START Data provided

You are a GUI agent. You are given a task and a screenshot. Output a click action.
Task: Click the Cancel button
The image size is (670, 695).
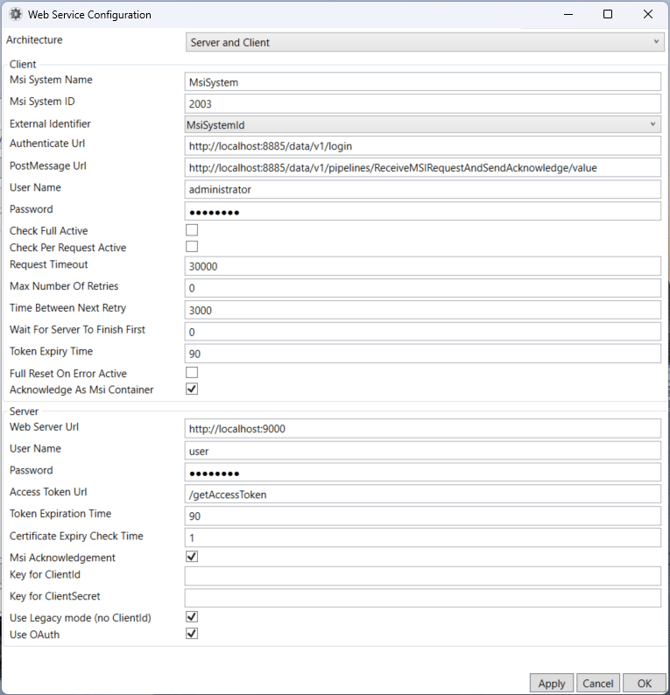598,683
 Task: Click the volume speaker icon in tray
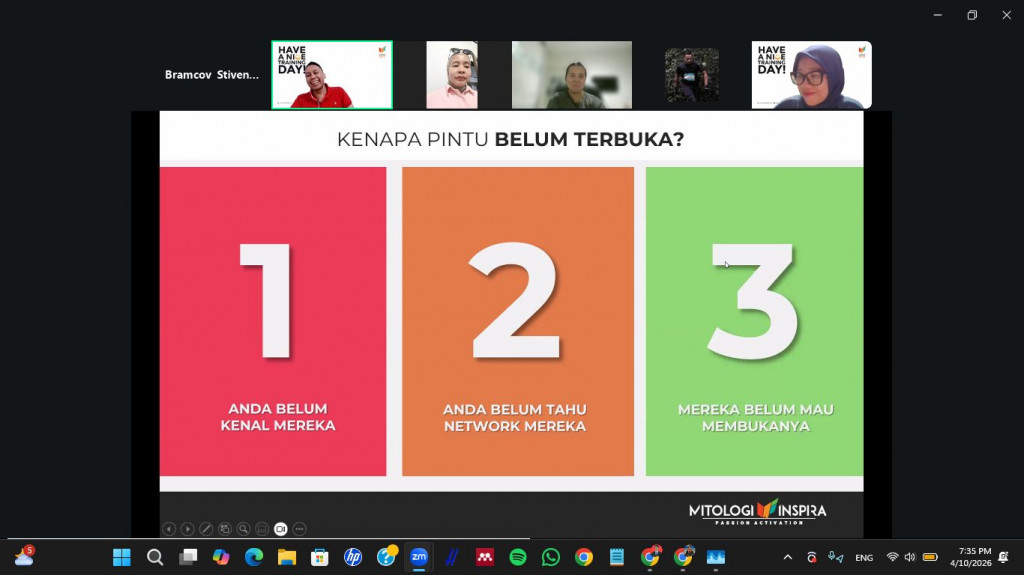(910, 557)
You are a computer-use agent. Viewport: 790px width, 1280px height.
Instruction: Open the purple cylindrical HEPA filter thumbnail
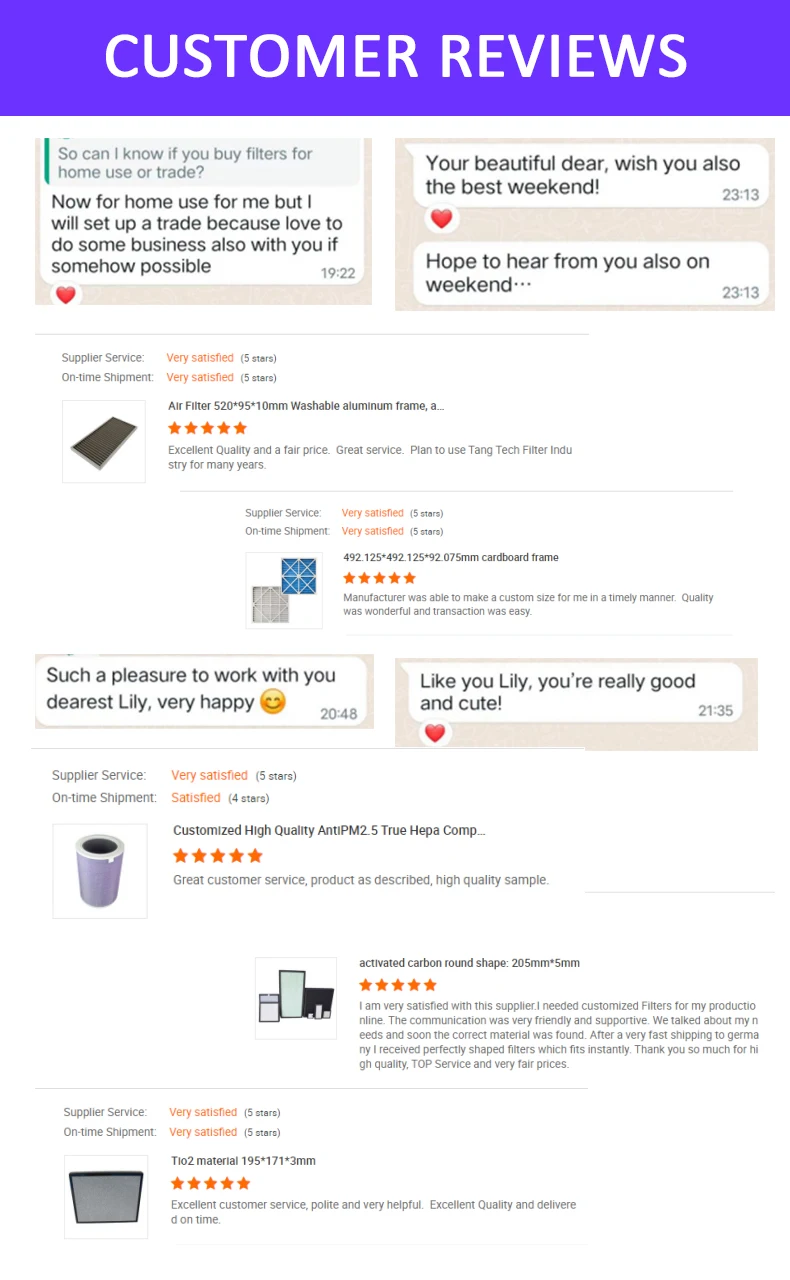coord(100,871)
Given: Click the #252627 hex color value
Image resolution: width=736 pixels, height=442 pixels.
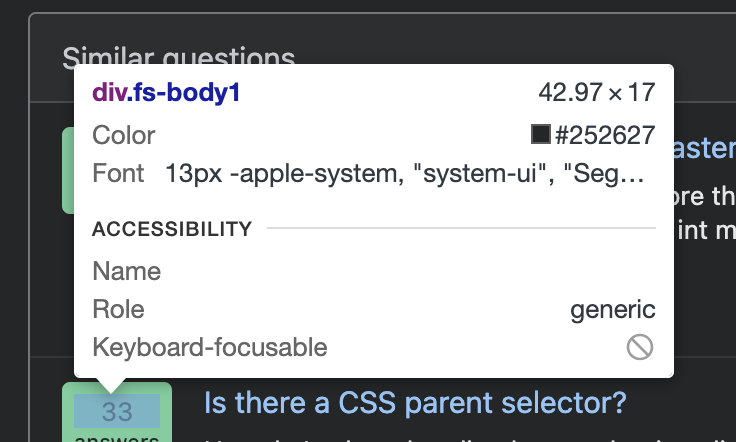Looking at the screenshot, I should point(605,135).
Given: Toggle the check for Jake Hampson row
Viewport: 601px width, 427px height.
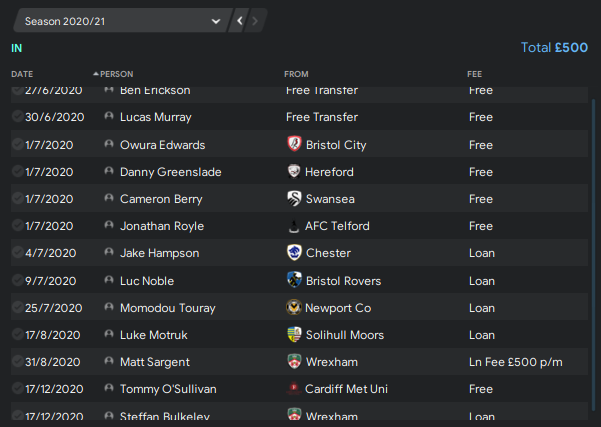Looking at the screenshot, I should [x=17, y=252].
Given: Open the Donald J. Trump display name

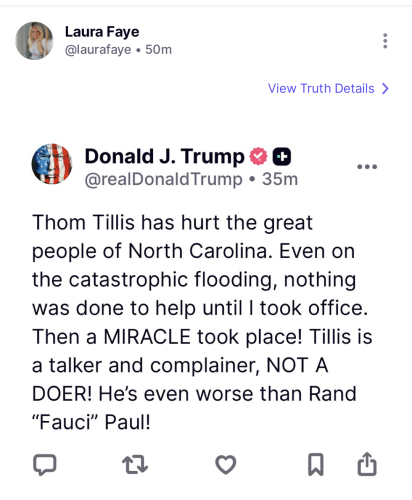Looking at the screenshot, I should coord(165,156).
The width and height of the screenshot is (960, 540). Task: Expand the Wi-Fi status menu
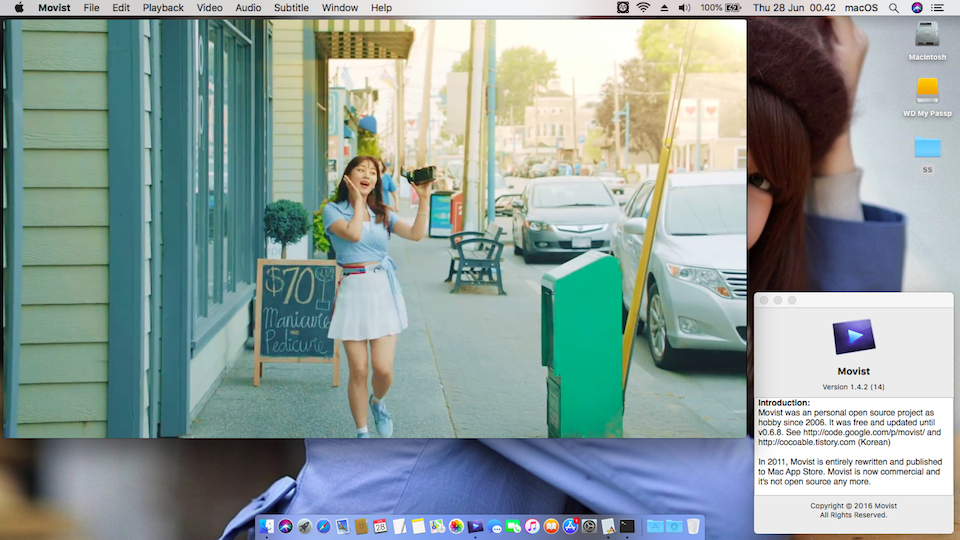643,8
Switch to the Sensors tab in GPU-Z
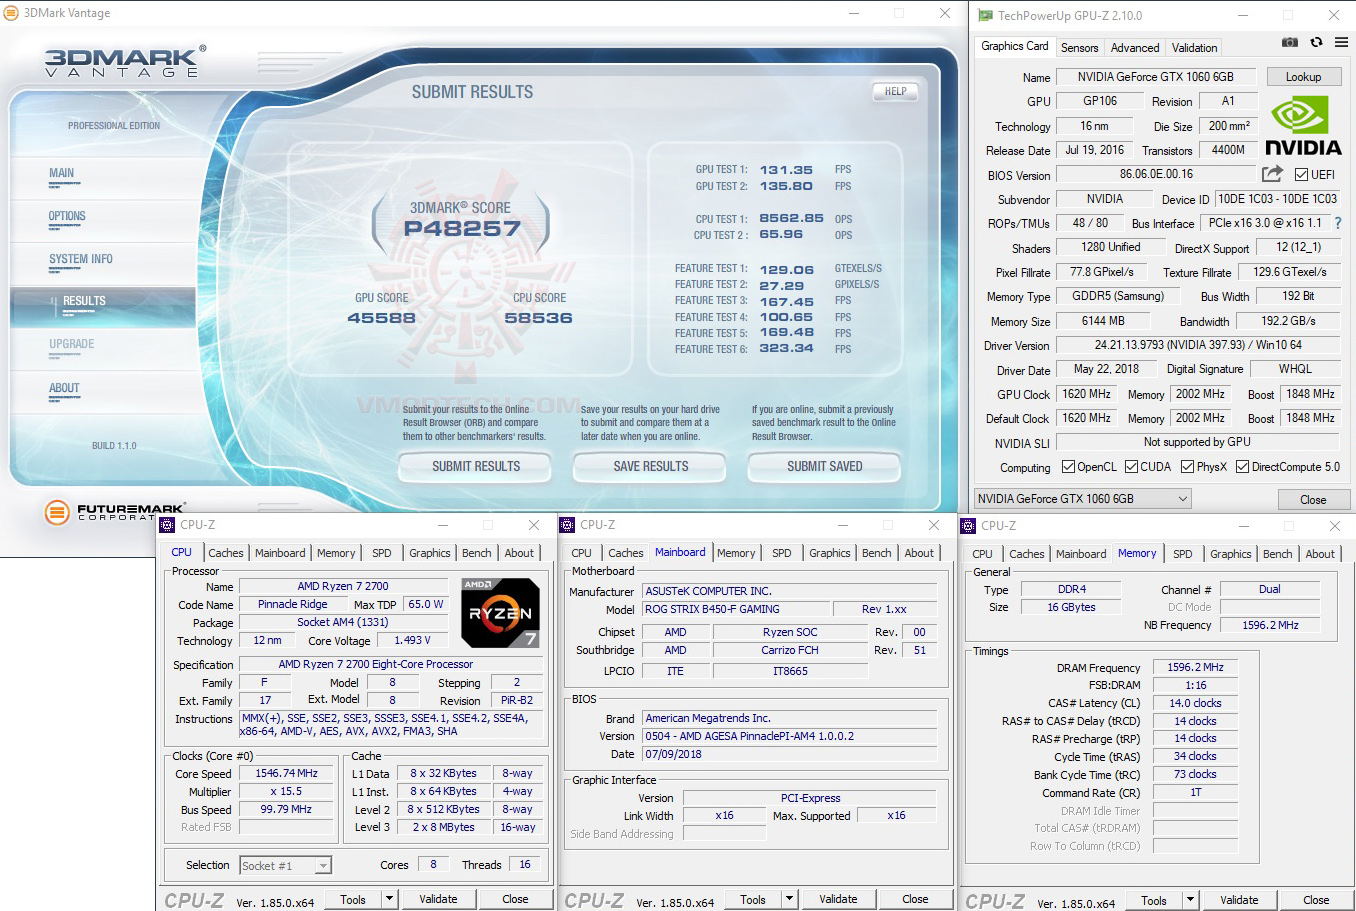This screenshot has height=911, width=1356. click(x=1079, y=47)
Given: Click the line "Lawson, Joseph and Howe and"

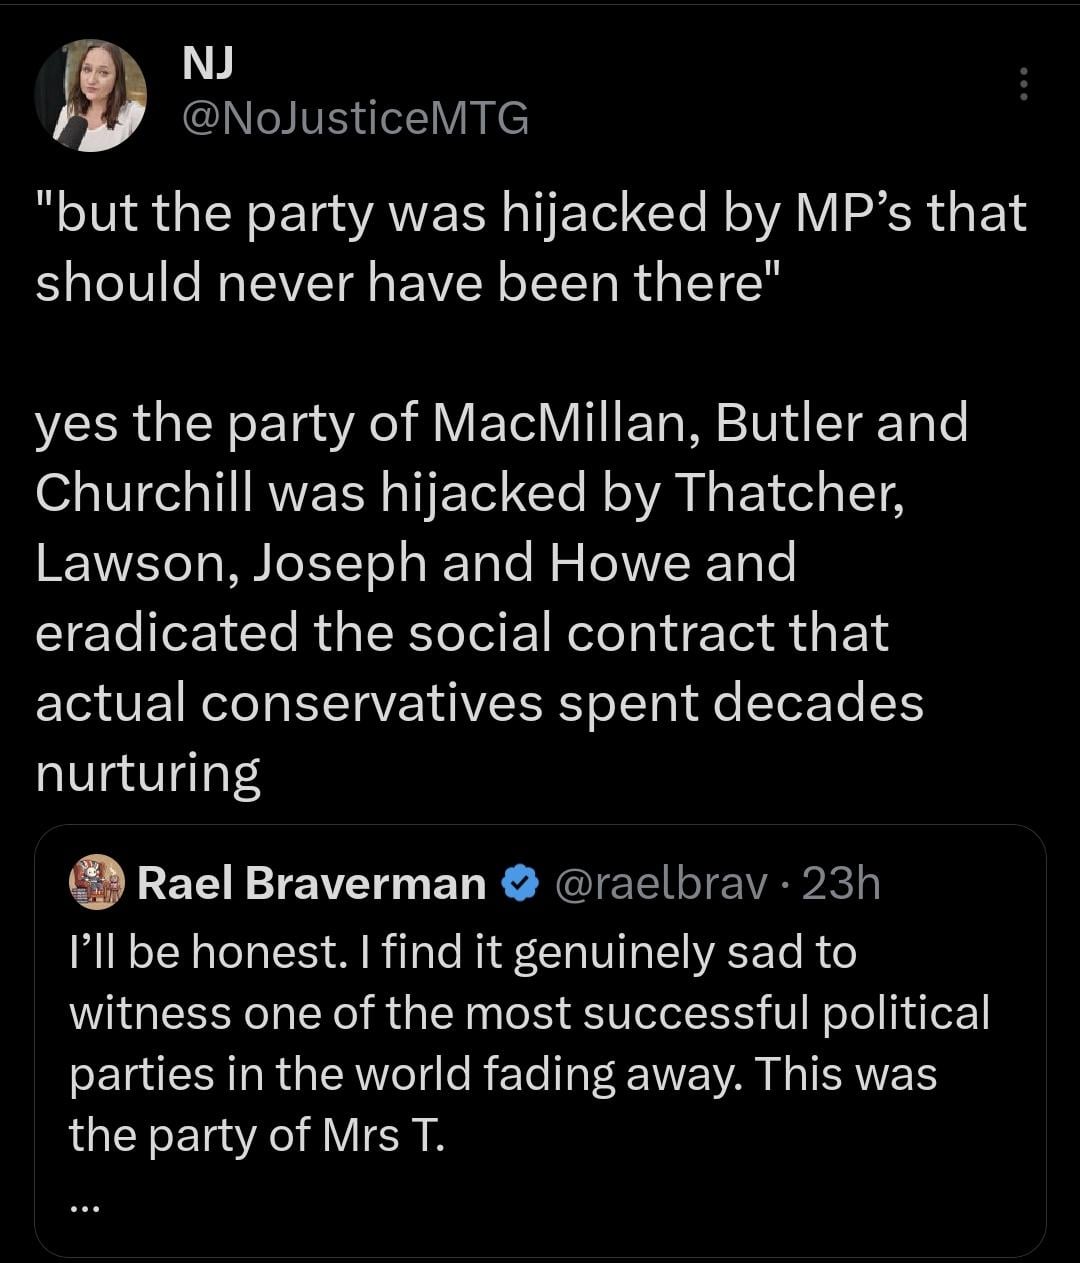Looking at the screenshot, I should [x=415, y=563].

END Data provided

▶ Problem description
Give back exactly the lines from the one with "Image resolution: width=736" through the end of the records above, inclusive, and omit any pictures.

▶ Exercise solution
Image resolution: width=736 pixels, height=442 pixels.
Looking at the screenshot, I should point(605,135).
Given: Toggle the check for Jake Hampson row
Viewport: 601px width, 427px height.
Looking at the screenshot, I should [x=17, y=252].
Given: Open the Donald J. Trump display name

Looking at the screenshot, I should coord(165,156).
The width and height of the screenshot is (960, 540). Task: Expand the Wi-Fi status menu
643,8
Switch to the Sensors tab in GPU-Z
This screenshot has height=911, width=1356. click(x=1079, y=47)
Given: Click the line "Lawson, Joseph and Howe and"

Looking at the screenshot, I should [x=415, y=563].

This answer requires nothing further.